Revise the lines starting at the one containing "Open the @realDonaldTrump handle" and ending after the one containing "The image size is (639, 707).", replacing "eyes emoji" with "thumbs-up emoji" and leaving everything else intact.

> Data in this exercise:
——
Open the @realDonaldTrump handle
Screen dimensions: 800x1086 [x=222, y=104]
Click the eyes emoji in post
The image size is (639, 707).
——
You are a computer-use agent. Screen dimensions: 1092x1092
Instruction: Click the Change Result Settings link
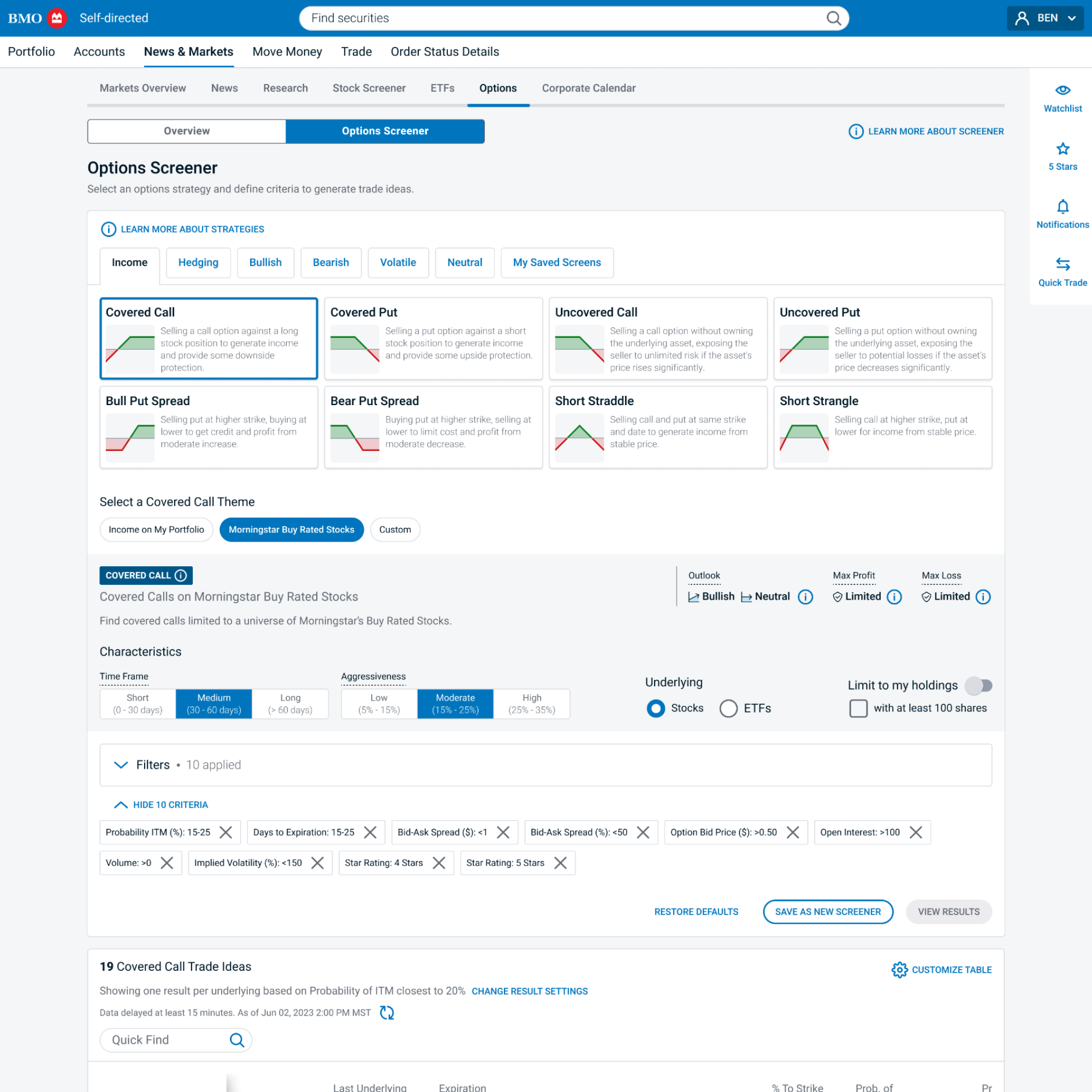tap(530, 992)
——
> Complete answer:
Open the @realDonaldTrump handle
Screen dimensions: 800x1086 [x=222, y=104]
Click the thumbs-up emoji in post
The image size is (639, 707).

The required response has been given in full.